James Joyce’un modern epiği Ulysses tek bir günde, 16 Haziran 1904’te Dublin’de geçer ve reklam ajanı Leopold Bloom, yazar olma düşleri kuran Stephen Dedalus ve Leopold’un karısı Molly’nin başından geçenleri anlatır. Bu üç karakterin düşünceleri, hayalleri ve şehir içindeki hareketleri üzerine kurulan roman, bir yanıyla yenilikçi, iddialı bir modernist deney, öbür yanıyla gündelik hayatın ayrıntılarına merakla eğilen gerçekçi bir yapıttır.

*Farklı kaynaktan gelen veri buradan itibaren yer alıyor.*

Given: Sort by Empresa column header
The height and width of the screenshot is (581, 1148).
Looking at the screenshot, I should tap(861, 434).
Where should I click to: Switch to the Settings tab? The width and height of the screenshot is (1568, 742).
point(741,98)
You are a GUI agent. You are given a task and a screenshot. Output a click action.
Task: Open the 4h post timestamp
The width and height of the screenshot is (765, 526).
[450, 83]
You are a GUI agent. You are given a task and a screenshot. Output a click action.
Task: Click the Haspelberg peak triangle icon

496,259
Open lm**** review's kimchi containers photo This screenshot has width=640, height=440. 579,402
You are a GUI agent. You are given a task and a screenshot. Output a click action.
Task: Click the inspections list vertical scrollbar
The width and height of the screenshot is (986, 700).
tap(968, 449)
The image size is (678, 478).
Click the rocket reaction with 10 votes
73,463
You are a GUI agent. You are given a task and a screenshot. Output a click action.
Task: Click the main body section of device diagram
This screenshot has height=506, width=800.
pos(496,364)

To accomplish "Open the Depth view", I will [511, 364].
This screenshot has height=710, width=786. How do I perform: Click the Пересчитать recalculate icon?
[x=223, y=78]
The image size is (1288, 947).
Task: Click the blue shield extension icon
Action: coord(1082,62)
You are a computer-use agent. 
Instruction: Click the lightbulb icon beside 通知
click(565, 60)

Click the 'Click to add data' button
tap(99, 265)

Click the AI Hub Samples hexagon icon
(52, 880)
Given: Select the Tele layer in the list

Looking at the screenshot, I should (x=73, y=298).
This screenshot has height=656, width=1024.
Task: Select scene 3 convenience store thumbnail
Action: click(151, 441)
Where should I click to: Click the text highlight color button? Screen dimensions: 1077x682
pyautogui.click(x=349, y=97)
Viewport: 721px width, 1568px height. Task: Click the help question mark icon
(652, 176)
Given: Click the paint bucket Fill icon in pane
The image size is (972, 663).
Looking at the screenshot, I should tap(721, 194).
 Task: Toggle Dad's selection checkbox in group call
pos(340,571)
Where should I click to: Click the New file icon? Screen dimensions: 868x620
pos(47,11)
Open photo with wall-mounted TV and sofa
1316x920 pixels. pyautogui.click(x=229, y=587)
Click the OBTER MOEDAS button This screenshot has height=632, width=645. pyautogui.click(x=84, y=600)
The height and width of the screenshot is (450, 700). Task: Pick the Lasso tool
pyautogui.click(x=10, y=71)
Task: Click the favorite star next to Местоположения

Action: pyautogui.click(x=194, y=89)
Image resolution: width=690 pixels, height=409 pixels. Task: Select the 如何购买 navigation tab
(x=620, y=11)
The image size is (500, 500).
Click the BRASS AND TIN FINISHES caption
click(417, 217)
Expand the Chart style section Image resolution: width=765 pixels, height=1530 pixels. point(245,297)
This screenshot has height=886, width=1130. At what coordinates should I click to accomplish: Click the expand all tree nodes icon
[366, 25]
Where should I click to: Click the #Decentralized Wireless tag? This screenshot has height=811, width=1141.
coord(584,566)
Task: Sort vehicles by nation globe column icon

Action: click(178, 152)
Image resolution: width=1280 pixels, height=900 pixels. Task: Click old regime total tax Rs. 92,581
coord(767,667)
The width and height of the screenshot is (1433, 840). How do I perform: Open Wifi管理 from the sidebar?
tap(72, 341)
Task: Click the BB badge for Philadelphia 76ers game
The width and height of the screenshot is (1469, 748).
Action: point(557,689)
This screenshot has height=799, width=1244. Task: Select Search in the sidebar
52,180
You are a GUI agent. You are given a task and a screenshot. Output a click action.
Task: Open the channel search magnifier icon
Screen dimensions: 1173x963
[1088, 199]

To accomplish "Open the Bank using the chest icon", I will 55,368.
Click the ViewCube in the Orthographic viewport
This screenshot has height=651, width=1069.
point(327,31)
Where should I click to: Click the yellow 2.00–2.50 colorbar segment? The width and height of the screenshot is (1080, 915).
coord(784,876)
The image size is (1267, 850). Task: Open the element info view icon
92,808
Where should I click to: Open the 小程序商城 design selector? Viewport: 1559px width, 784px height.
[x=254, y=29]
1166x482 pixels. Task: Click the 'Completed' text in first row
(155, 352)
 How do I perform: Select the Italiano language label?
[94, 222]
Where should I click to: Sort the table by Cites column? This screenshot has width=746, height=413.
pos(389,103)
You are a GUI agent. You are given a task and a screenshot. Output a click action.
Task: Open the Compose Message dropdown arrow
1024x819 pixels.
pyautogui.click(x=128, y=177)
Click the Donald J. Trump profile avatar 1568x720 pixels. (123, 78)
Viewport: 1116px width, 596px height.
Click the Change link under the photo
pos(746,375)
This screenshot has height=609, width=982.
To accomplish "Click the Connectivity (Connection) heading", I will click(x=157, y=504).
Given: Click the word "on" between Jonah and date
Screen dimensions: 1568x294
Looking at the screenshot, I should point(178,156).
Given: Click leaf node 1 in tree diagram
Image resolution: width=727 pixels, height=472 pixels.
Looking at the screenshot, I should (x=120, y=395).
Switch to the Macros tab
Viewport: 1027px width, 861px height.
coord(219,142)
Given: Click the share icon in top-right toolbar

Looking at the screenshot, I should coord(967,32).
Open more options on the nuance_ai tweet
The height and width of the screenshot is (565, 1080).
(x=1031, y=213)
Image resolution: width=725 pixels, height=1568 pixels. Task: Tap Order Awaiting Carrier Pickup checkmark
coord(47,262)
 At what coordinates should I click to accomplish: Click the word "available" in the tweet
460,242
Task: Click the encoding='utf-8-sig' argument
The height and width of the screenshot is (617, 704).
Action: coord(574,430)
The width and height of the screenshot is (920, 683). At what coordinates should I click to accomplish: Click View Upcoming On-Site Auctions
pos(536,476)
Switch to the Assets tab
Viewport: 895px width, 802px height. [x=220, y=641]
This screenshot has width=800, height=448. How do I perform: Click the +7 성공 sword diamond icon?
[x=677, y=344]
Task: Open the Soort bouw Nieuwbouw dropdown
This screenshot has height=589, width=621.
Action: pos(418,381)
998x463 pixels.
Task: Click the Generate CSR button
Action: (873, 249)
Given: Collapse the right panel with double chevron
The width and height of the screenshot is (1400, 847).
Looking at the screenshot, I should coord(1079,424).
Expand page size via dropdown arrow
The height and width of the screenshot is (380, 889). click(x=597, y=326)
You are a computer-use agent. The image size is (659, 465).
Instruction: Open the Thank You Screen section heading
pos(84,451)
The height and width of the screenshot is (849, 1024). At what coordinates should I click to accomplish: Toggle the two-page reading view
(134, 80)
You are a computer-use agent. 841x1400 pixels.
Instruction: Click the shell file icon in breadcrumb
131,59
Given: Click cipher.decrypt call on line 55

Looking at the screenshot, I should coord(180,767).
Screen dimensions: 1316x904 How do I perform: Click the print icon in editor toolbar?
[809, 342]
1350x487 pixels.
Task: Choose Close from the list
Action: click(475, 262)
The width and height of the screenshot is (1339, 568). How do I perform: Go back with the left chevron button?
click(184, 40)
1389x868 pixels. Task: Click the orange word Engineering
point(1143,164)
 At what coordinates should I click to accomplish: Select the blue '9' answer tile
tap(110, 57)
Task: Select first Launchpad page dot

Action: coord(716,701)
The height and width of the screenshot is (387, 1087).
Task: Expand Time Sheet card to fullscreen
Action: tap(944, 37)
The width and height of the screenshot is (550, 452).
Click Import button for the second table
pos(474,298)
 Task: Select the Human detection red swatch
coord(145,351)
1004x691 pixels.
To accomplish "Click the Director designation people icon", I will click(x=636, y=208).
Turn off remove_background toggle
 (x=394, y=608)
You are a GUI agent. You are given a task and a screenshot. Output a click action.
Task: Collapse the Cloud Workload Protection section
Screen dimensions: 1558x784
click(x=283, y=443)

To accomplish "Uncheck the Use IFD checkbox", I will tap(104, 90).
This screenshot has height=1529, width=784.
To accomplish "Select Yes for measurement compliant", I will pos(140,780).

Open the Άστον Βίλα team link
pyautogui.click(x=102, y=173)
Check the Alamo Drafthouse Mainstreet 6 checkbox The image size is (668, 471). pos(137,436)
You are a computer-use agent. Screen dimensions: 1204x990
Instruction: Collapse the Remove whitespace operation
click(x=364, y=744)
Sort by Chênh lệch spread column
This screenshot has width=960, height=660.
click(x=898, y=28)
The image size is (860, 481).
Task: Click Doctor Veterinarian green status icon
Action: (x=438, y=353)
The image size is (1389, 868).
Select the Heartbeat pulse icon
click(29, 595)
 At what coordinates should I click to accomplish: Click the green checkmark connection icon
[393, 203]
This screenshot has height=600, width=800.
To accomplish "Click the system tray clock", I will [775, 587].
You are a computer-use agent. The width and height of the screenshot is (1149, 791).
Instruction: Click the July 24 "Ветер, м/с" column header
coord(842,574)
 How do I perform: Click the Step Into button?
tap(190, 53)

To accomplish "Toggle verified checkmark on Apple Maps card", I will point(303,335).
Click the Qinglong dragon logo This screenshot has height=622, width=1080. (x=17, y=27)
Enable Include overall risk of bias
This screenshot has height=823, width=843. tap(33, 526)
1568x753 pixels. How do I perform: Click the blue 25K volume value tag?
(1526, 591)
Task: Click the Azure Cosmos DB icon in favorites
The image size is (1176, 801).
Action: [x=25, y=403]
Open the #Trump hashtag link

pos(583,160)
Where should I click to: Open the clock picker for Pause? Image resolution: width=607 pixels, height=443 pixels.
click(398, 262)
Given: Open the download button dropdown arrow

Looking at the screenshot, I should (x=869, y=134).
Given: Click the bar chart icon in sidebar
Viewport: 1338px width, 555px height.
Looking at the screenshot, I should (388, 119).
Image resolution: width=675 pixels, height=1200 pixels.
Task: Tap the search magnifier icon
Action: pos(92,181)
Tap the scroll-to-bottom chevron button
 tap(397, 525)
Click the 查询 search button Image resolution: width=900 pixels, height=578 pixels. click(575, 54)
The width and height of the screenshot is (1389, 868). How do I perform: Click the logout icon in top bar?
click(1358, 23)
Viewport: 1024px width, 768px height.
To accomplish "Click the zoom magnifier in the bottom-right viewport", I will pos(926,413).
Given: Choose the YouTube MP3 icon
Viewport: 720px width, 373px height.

20. yüzyıla damgasını vuran, şaşırtıcılığını ve zenginliğini hâlâ koruyan Ulysses pek çok yazarı etkiledi, sayısız incelemeye konu oldu. Nevzat Erkmen’in ilk kez 1996 yılında yayımlanan çevirisi, Türkçenin Ulysses’i bütün karmaşıklığıyla kucaklayabileceğini gösteren, daha önce girişilmemiş büyük bir çabanın ürünüdür.
Tartışmalı, çetin, eğlenceli, sınırsız, vazgeçilmez: Ulysses yayımlandığı günden bu yana dünya edebiyatının zirvelerinden biri. Dublin’e, hayata, gizli iç dünyalara dair bir anıt-roman.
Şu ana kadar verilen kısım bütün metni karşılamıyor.